第 11 章

第 11 章

()蔣東林他們的車快到礦場大門的時候,楊沫想了想,說:“李縣長還是帶着老王和我下車步行一段,估計這會兒有些媒體都來了,應該也有家屬,看到縣長坐這麼好的車影響不太好。”

李縣長立馬贊同,蔣東林看了看楊沫,笑了下,點了點頭。

和楊沫猜測的一樣,市裏的行政部門、救援部門、神州集團的人、媒體、家屬、還有其他礦井過來幫忙或是看熱鬧的人烏泱泱聚滿了礦場。李縣長帶着楊沫走進礦場的時候,就看到蔣東林被市裏的負責人拉着一起往礦井那去,李縣長沒有遲疑,一路小跑着就跟了上去。

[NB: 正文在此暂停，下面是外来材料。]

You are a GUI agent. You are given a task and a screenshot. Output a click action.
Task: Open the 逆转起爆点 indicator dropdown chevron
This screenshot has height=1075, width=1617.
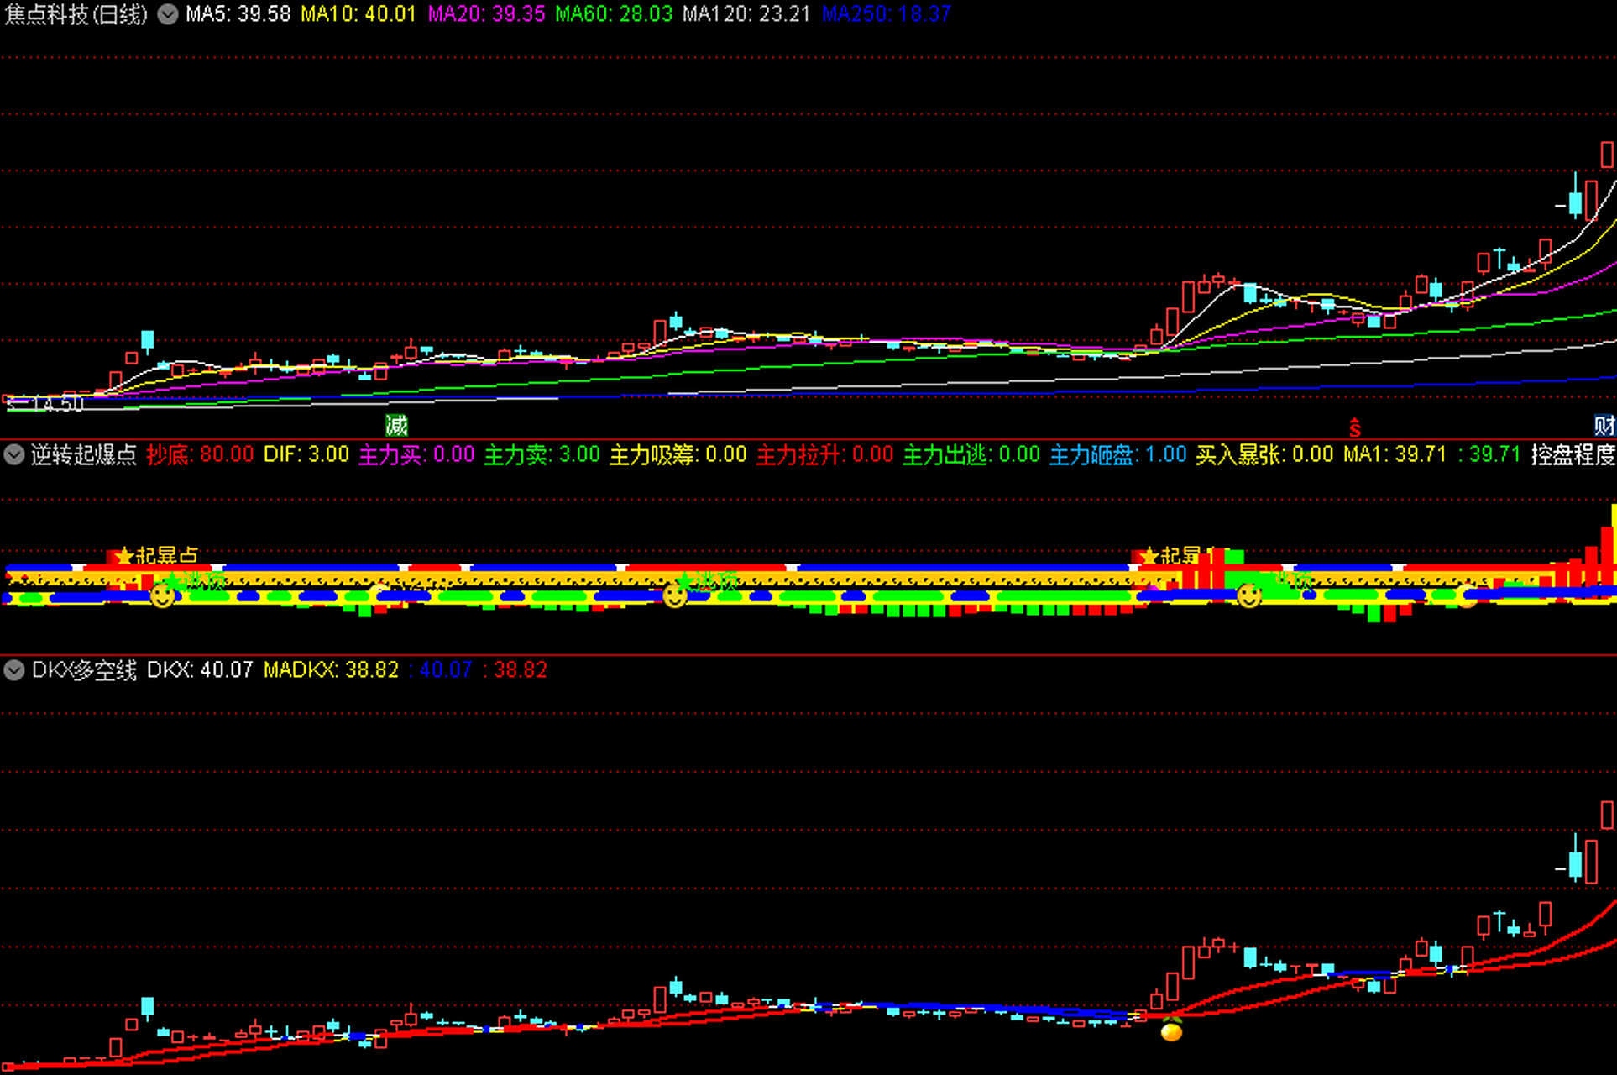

這次坍塌的是二號井,最終查明主要由於礦下工人的不當作業而造成。這些工人大多長期從事煤炭開挖,而內蒙的煤礦與山西的煤礦相比,除了煤炭少有雜質、品級優良以外,最大的不同在於山西煤炭儲藏較深,需要進行長距離的井下作業,而內蒙大多為淺層煤,不需要進行大規模深地層的挖掘就可以進行開採。長期以往,這種礦藏特徵讓內蒙的礦井工人形成了安全要求較低的地表開採作業習慣。

目前開採的稀有礦藏與內蒙的地表煤不同,儲藏源很深,礦井構架複雜。雖然神州集團在礦井勘探階段開始就對以後需要入井作業的煤炭工人進行了專業的培訓,在採礦項目開始后也時常進行安全作業宣講,但是這些工人長期地表煤開採的工作習慣以及對礦井工作危險性的切身認識不足,最終導致了這次悲劇。

截止目前為止,已經確認共有23位礦工被困,生死情況不明,而掩體構成堅固,極不容易被打通,神州集團與市裡趕赴現場的專家和救援部隊正在緊張地策劃救援方案。

楊沫不懂礦場知識,不敢去礦井那添亂,和老王一起在礦場總辦等着最新的消息。

總辦的工作人員忙碌地接着電話和各方面溝通着,門外突然就響起了巨大的哭聲和喊叫聲。

楊沫和老王出來一看,發現是一堆女人,有的手裏還抱着孩子還有幾個也像礦工的男人正圍着幾個扛着攝像機和拿着話筒的人。

“記者,你可得給我們做主,今天他們不給我們一個說法,我們帶着孩子躺也躺到他們井口去啊。”一個抱着孩子的女人,哭哭啼啼地拉扯着一個拿話筒的年輕男子,帶着哭腔說到。

“是啊,必須給說法,啥時候能救出來,救不出來又怎麼弄?”人群里有很多附和的聲音,嘰嘰喳喳一陣哄鬧,讓拿着話筒的男子有點不知所措。

“你們別吵,有情況就反映,礦上有沒有私底下和你們談過,如果人死了,給多少錢,是不是讓你們不要對外聲張?”拿着話筒的男子拉過抱着孩子的那個女人,問到。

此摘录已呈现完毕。